It is also correct that the appellants were not put on notice regarding this method. Moreover, although the Additional Collector's order is not very clear, in so far as the invoice produced for the goods is not disputed in the order, the valuation has to be within the frame-work of Customs Valuation Rules, 1988 sequentially from Rule 4 thereof and when it is a question of adding the cost of freight only and insurance charges such an exercise will have to be done in terms of Rule 9(2) of the Valuation Rules. But this Rule also lays down that addition to the price actually paid or payable, shall be made under this Rule on the basis of objective and quantifiable data. There is also force in the submissions made in this context by the appellants that proviso to Rule 9(2) of the Valuation Rules refers to Free On Board Value, which term means the seller to bear all expenses before putting the goods on ship in the case at Kobe, Japan while the purchaser is to bear all costs like freight, insurance and incidentals. The goods when they reached Singapore, being loaded at Air Cargo, had already borne freight and insurance from Kobe, Japan to Singapore apart from transhipment handling and documentation charges at Singapore which were brone by the purchasers, i.e., the appellants. They have, further asserted that no goods can be simultaneously freight and insurance paid as also Free On Board. It will be a contradiction in terms. Therefore, the Free On Board value of the goods at Kobe cannot be confused with freight, insurance and transhipment value at Singapore. The method adopted by the Additional Collector seems to have certain infirmities when viewed from this angle. In the circumstances, therefore, on a consideration of the materials evidence on-record, there appears to be reasonable grounds for extending the benefit of doubt to the appellants.
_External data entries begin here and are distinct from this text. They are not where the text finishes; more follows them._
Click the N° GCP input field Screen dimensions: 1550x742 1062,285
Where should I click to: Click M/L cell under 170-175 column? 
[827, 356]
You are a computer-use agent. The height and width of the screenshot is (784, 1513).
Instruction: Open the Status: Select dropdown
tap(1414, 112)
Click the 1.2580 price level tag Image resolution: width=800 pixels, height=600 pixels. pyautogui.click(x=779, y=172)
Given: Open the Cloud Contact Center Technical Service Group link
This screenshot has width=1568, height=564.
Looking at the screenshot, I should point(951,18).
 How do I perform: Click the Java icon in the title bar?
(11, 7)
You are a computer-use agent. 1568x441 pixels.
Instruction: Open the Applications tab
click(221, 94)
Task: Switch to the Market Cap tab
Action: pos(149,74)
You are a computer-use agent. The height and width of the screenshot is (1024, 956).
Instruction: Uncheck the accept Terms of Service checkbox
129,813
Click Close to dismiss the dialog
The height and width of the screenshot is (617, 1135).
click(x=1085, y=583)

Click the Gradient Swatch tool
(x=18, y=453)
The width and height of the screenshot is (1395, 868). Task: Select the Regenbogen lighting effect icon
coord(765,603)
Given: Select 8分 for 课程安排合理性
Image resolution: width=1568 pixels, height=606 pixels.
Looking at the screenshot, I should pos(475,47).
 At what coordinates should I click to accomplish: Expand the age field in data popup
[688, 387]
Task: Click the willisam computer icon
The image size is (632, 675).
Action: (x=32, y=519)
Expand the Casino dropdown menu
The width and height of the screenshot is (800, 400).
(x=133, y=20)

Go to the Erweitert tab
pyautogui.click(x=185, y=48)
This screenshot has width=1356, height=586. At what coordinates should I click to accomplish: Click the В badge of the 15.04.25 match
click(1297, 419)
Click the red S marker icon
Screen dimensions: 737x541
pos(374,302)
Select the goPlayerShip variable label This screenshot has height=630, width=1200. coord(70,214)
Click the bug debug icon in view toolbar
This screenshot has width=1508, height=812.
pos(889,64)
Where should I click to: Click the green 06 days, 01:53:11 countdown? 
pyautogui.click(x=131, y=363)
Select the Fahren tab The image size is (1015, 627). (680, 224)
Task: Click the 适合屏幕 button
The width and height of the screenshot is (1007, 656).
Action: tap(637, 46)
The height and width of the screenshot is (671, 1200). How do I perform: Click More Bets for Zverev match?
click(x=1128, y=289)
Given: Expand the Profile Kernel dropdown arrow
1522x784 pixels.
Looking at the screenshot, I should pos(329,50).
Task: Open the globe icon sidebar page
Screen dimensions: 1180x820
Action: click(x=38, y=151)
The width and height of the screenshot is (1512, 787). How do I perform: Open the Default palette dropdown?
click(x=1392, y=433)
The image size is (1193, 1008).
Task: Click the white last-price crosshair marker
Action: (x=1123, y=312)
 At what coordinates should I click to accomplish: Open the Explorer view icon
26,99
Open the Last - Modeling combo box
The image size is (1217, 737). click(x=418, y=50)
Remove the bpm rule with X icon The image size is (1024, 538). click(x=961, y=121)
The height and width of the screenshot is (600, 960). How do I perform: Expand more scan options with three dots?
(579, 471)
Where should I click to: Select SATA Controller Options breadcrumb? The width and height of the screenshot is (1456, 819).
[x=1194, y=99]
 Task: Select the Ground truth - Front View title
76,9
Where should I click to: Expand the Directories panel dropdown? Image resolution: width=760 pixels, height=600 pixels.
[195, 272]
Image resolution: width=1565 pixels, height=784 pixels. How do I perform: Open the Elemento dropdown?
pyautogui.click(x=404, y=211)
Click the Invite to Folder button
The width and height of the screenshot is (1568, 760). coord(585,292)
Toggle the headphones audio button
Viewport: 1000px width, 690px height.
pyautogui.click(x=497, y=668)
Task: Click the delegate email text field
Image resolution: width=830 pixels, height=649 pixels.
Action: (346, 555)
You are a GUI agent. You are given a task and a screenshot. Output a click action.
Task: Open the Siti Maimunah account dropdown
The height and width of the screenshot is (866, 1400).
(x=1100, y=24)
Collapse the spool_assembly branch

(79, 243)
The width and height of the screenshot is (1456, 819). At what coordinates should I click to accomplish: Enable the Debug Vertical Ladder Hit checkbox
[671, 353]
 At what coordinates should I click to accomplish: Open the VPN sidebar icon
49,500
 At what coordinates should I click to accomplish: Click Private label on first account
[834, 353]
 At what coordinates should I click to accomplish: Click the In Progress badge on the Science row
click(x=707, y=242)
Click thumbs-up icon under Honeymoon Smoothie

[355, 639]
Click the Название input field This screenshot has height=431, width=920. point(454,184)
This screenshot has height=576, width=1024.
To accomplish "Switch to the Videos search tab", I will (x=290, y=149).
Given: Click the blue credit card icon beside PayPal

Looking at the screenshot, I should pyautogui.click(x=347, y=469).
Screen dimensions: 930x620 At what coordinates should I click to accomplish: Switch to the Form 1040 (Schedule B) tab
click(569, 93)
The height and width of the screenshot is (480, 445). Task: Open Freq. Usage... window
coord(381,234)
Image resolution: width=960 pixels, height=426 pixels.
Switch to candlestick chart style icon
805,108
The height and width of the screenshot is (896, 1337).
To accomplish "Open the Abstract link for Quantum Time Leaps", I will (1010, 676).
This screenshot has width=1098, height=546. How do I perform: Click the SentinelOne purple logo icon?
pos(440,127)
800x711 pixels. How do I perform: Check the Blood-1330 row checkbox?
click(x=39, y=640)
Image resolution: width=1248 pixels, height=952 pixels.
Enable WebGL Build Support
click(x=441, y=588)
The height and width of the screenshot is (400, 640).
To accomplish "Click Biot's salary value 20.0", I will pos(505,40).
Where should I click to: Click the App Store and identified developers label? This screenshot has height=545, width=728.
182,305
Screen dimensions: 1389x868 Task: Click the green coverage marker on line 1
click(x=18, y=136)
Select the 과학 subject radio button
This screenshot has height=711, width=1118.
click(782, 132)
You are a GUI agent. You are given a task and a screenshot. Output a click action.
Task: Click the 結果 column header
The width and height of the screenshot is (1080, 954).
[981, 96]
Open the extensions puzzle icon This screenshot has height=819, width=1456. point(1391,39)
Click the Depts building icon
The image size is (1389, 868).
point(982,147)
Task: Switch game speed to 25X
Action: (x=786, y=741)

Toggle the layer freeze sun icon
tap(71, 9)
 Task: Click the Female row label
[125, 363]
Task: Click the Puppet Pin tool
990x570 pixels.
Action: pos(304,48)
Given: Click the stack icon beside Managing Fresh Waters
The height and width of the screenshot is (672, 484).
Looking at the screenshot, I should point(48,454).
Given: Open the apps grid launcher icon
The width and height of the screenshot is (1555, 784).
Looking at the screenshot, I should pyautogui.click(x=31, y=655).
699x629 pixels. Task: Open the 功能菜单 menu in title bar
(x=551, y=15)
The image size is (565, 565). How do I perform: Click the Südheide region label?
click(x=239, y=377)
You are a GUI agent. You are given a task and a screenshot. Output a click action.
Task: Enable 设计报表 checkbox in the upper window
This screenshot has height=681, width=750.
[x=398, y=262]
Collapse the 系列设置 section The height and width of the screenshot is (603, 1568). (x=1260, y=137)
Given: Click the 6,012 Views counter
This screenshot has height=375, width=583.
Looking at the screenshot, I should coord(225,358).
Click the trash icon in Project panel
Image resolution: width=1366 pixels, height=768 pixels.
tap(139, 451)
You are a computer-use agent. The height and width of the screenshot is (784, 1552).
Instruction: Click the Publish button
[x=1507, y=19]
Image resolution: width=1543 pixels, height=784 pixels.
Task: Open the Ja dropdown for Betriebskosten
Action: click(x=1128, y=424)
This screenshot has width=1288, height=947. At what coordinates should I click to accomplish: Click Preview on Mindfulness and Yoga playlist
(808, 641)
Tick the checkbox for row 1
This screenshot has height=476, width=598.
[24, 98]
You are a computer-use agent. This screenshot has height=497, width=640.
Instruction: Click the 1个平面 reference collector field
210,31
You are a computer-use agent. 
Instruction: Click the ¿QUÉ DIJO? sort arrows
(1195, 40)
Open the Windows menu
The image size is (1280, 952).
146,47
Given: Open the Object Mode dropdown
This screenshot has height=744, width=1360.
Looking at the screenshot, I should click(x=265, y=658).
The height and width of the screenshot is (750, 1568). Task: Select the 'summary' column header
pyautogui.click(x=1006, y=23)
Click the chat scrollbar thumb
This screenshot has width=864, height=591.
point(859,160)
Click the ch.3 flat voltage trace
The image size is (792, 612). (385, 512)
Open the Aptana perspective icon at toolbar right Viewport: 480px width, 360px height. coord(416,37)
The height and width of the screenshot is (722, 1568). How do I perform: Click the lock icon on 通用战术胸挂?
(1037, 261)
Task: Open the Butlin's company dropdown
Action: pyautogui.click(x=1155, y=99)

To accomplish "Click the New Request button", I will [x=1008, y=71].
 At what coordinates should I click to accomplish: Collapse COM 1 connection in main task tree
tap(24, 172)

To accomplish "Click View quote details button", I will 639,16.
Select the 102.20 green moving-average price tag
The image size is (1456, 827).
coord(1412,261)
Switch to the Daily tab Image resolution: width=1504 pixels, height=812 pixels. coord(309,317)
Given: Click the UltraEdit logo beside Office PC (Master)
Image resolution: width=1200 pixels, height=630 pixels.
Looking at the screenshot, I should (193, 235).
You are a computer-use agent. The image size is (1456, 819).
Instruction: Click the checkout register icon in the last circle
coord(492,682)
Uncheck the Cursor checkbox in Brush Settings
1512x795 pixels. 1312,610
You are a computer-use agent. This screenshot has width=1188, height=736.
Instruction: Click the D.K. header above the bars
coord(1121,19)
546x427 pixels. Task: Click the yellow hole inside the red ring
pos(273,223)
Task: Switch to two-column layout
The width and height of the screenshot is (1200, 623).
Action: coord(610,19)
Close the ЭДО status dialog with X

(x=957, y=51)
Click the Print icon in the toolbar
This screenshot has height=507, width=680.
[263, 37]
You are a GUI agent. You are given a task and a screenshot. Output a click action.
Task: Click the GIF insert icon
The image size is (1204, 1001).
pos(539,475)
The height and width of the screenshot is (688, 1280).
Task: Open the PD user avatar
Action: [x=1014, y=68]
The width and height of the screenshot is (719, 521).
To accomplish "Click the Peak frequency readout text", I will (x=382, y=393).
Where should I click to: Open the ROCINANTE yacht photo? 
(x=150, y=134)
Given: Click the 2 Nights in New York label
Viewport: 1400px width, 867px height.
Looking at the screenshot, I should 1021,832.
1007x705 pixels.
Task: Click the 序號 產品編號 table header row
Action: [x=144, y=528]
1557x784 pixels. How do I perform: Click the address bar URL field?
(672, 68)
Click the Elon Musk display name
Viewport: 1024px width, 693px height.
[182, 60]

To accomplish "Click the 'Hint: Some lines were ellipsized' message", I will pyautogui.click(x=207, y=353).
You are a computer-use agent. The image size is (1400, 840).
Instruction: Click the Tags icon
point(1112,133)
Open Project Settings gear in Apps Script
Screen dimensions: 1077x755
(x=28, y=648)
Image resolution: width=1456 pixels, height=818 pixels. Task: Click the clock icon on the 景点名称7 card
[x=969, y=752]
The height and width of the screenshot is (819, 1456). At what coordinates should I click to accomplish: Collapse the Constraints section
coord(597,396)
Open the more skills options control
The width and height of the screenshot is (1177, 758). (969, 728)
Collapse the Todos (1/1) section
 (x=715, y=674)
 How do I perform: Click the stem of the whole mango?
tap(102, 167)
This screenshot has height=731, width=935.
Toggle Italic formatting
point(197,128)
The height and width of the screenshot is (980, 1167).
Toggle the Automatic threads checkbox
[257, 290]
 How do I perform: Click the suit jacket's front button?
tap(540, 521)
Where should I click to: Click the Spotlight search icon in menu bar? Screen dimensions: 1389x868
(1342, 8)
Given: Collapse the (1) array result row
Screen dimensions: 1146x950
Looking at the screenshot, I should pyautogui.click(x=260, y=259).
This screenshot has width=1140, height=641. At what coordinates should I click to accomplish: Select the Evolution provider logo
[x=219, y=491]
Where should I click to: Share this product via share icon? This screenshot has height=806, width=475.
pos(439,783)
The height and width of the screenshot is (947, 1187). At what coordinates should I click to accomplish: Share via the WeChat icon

It may also be observed that the Customs authorities could have investigated the matter and tried to ascertain the price at the suppliers' end and ascertained the relevant factors relating to pricing which would have strengthened the Department's case. In such circumstances, it is reasonable that the benefit of doubt should be extended to the appellants and as a result, the value declared for assessment purposes, should be in the circumstances, accepted.

9. Therefore, on consideration of the totality of the evidence in this case, the Department's charge against the appellants of under-declaration of the value of the imported goods for assessment purposes is not established. As regards the charge of mis-declaration of the description of the goods, this charge is well founded since the goods were described as synthetic rubber products and the description of the goods was expanded by the authorities on examination of the goods when found to be rubber erasers. The Import Licences produced under Appendix 3 Part (A) for synthetic rubber products, is not valid for the goods which are nothing but consumer goods being stationery articles. As regards the quantum of redemption fine and personal penalty, having regard to the nature of the goods, which are fast moving consumer items with considerable margin of profit, the quantum of fine is modified to be 100% of the declared assessable value. However, as regards the quantum of personal penalty, in view of the finding on valuation, as above, there is a case for reduction of the personal penalty which is reduced to Rs. 50,000/- in respect of the order dated 12-4-1989 passed by the Additional Collector of Customs, Import Air Cargo, IGI Airport, New Delhi in its Order No. 383/89. The personal penalty, in respect of consignment at ICD is also similarly, reduced to Rs. 50,000/-. The appeals are disposed of in the above terms.